TASK OBJECTIVE:
Answer the following from the article on Desmond Tutu's support for Sean Davison:
(a) What organization did Davison found?
(b) In which court was Davison charged with murder, and on what day?
(c) What caused Anrich Burger to become a quadriplegic?

PASSAGE PROVIDED:

Desmond Tutu supports right-to-die activist Sean Davison

21 September 2018 - 14:49
By TimesLIVE
Archbishop Emeritus Desmond Tutu called on lawmakers to factor in the rights of terminally ill patients who wanted dignity in death.
Image: GIANLUIGI GUERCIA / AFP Archbishop Emeritus Desmond Tutu called on lawmakers to factor in the rights of terminally ill patients who wanted dignity in death.

Archbishop Emeritus Desmond Tutu has come out in support of right-to-die activist Sean Davison‚ who was arrested this week on charges of murder.

In a statement‚ Tutu called on lawmakers to factor in the rights of terminally ill patients who wanted dignity in death.

Davison‚ the founder of right-to-die organisation Dignity South Africa‚ was released on bail after being charged with murder on Wednesday in the Cape Town Magistrate’s Court.

Davison‚ 57‚ was charged over a 2013 incident in which he allegedly assisted his doctor friend‚ Anrich Burger‚ to die. Burger became a quadriplegic after a car crash eight years earlier.

“Just as I have argued for compassion and fairness in life‚ I believe that terminally ill people should be treated with compassion and fairness when it comes to their death.

“This should include affording people who have reached the end stages of life the right to choose how and when to leave Mother Earth‚” said Tutu.

He said that he believed in the sanctity of life‚ “and that death is part of life”.

“Alongside the wonderful palliative care that exists‚ the choices available to the terminally ill should include dignified assisted death. It is a choice that I believe lawmakers should engage‚ enable and appropriately regulate‚” he said.

DATA TO EXAMINE:

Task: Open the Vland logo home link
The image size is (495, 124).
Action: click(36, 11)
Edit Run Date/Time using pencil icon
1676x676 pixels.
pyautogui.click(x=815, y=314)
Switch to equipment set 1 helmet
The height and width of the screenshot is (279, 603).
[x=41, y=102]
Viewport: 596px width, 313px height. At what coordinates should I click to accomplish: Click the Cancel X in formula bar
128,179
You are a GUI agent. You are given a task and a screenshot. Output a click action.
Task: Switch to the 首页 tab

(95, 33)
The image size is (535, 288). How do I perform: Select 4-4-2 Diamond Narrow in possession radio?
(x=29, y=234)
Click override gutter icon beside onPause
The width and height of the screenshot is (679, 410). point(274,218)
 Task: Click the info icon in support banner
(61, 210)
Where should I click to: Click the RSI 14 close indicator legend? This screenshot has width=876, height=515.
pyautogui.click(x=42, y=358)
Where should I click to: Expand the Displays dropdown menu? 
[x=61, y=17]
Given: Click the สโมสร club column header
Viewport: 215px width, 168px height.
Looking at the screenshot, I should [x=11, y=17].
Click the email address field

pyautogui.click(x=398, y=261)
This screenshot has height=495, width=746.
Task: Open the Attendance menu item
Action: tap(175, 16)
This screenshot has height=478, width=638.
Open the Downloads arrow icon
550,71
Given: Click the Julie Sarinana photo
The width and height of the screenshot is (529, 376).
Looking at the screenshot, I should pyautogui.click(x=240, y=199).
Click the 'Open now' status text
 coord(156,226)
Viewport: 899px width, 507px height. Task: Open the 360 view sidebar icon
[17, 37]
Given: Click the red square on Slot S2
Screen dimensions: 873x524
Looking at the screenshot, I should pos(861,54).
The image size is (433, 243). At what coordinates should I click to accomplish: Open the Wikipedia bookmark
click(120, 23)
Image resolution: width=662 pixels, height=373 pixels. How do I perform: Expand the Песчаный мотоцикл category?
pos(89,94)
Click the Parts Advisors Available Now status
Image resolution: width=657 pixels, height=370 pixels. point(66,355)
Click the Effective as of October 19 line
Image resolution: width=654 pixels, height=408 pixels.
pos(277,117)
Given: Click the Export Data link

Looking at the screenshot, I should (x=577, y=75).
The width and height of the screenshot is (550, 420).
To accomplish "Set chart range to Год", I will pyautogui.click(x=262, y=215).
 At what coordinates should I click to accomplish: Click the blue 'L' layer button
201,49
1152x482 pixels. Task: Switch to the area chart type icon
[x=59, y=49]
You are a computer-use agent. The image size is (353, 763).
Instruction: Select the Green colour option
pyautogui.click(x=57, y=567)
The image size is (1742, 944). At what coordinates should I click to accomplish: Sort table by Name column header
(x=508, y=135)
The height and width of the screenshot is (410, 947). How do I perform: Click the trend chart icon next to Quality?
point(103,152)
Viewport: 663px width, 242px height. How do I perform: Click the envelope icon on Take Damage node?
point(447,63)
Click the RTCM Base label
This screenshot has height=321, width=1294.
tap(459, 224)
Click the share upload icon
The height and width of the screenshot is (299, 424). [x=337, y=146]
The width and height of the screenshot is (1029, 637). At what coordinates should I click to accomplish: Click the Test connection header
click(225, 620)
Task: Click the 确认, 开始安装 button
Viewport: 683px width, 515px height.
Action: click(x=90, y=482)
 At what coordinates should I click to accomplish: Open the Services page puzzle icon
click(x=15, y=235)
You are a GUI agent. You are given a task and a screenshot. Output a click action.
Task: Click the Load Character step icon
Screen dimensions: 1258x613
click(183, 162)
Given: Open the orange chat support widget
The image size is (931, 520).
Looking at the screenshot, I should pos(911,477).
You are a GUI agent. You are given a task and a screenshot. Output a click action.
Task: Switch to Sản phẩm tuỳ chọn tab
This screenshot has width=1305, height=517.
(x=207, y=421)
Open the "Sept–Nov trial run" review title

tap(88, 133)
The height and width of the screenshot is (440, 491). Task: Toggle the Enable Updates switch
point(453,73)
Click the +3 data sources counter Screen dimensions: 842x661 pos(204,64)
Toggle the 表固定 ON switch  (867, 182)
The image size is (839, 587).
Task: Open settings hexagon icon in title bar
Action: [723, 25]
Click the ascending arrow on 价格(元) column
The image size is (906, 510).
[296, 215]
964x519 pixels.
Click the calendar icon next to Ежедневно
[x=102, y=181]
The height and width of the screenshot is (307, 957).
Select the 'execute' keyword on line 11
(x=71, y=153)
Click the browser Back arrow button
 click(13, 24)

EXERCISE RESPONSE:
(a) Dignity South Africa, a right-to-die organization.
(b) The Cape Town Magistrate's Court, on Wednesday.
(c) A car crash.